Stromal cell-derived factor-1 (SDF-1) is a chemoattractant for prostate carcinoma cells.37 Chondroitin sulfate has been shown to be required for cellular binding of SDF-1.38 In prostate carcinoma, treatment of cancer cells with SDF-1 upregulated expression of αvβ3 integrin receptors, resulting in increased cell adhesion and invasion.39 Furthermore, SDF-1 has been shown to be critical for spread of prostate cancer, and a positive correlation has been reported between SDF-1 signaling and bony metastasis.40,41

Pleiotrophin, also known as heparin affin regulatory peptide or heparin-binding growth-associated molecule, is an important regulator of cancer growth and angiogenesis.42 Pleiotrophin expression has been reported in prostate cancer cells, but not in epithelial cells derived from normal or hyperplastic prostate.43 Overexpression of pleiotrophin resulted in anchorage-independent growth. The importance of this molecule on prostate cancer cell growth and migration was further confirmed using antisense inhibition of pleiotrophin expression.44 Recent studies have shown that pleiotrophin is able to bind to chondroitin sulfate in addition to heparan sulfate, and that chondroitin sulfate helps in the transfer of the growth factor to its receptor on the cell surface.45 Pleiotrophin has also been demonstrated to function downstream of fibroblast growth factor-2 (FGF2) in increasing prostate cancer cellular proliferation and migration.46 Inhibition of pleiotrophin expression in human prostate cancer LNCaP cells rendered them unable to respond to the FGF2 stimulus, resulting in an absence of increased cell proliferation and migration.

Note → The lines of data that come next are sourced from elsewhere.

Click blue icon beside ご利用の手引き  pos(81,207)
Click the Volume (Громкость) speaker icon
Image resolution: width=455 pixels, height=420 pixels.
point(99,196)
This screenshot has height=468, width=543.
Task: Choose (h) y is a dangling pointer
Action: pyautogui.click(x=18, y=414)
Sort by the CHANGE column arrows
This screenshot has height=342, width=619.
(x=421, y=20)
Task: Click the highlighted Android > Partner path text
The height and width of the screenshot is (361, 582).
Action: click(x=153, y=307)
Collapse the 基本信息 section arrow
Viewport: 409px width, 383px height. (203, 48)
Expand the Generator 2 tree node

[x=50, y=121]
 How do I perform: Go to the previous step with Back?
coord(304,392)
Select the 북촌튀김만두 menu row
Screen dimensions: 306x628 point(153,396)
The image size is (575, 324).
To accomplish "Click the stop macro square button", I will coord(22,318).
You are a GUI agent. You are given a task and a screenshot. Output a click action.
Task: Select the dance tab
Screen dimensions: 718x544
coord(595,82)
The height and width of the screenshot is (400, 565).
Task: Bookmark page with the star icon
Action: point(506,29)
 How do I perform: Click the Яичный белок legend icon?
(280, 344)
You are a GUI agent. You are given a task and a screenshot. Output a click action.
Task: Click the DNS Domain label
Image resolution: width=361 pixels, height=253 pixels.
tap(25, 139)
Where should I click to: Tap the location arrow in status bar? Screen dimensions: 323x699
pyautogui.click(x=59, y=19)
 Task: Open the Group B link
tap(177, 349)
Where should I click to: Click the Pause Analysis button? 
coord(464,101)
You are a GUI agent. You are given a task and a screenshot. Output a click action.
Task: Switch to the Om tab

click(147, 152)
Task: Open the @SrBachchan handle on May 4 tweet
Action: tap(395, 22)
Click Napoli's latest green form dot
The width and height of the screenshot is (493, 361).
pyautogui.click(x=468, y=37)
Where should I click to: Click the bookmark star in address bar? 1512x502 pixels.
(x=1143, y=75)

The prostate adenocarcinoma samples that were analyzed in this study were limited in their representation of the entire range of cancers especially for some of the clinicopathological parameters. For instance, no obturator lymph node metastases were observed in the patient cohort studied and therefore makes it unavailable for studying the association of this parameter with non-sulfated chondroitin staining. Besides, the small number of cases observed for positive lymphovascular invasion, presence of seminal vesicle involvement and proximal margin involvement contributes to the difficulty of making a strong association between these parameters and non-sulfated chondroitin staining. In addition, many of these prostate adenocarcinoma samples are of intermediate tumor grade (Gleason sum of 6 or 7) while there is a very small group of low-grade or high-grade tumors. In our study, we were unable to determine any associations of non-sulfated chondroitin staining with PSA relapse and survival due to the short period of patient follow-up. As such, future work will include collecting prostate adenocarcinoma samples that encompass a broader spectrum of prostate cancer disease, and a longer period of patient follow-up with data acquisition to further determine whether non-sulfated chondroitin will be a good indicator of prostate cancer progression.

Nevertheless, we have shown a significant increase in expression of non-sulfated chondroitin in prostate adenocarcinoma compared against paired benign prostatic tissue samples from corresponding patients, and that this is associated with several important clinicopathological parameters of poor prognosis. This suggests that non-sulfated chondroitin may be useful as a biomarker and predictive factor of patient outcome in prostate cancer, and may also serve as a potential therapeutic target to improve patient treatment and outcome.